|Prevention of HIV Transmission from Mother-to-Child: Meeting on Planning for Programme Implementation - Geneva, 23-24 March 1998 (UNAIDS, 1998, 7 p.)|
The following are some of the key principles that should underpin the implementation of all interventions to prevent mother to child transmission:
· The right to protect oneself from HIV infection, including through: (1) access to full information about HIV, including information on mother to child transmission, information from relevant research, and information concerning one's serostatus; and (2) access to the means of prevention, such as condoms and relevant HIV/STD health services. This requires the integration of HIV prevention, including prevention of mother-to-child transmission, into existing systems, e.g. education, health care (including traditional health care), and community and women's development (non-governmental and community-based organisations, traditional community leadership, etc.)

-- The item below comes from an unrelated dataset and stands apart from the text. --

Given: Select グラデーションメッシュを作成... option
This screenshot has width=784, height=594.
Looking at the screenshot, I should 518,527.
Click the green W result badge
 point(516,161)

· The right to decide whether or not, and when, to bear a child. This requires access to information about family planning and access to family planning services. It also requires community and family acceptance of a woman's or a family's decisions.
· The right to voluntary/ informed consent and confidentiality in HIV testing, counselling and treatment, including choices made in the context of mother to child transmission. This involves training of health care workers, including traditional health care workers, in providing informed consent and protecting confidentiality, and should lead to voluntary, informed, and when possible, supported decision-making on these and related issues.

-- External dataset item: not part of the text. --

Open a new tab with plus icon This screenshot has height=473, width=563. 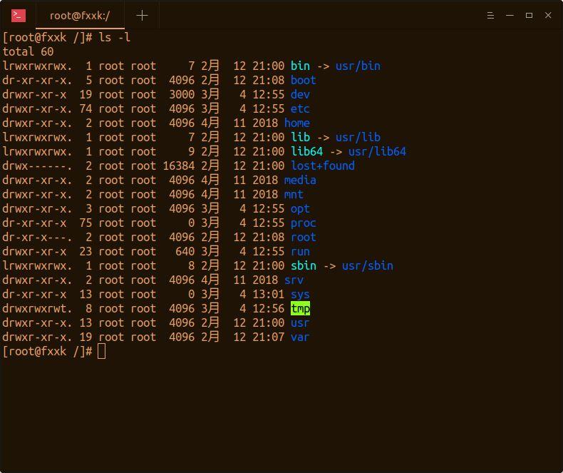pos(143,15)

· The right to an environment which enables women, parents and families to make choices that protect their health and that of their loved ones, and to act upon these choices. This includes reducing stigma and discrimination related to HIV and to mobilising communities for support. It also includes improving access to health care, including voluntary counselling and testing, antiretroviral treatment in pregnancy, treatment for opportunistic infections, and to the conditions necessary to use safe alternatives to breastfeeding.
· The right to ethical research, including research that does no harm, is conducted with informed consent and with the participation of communities in research design and implementation, and involves the dissemination of research results to affected communities.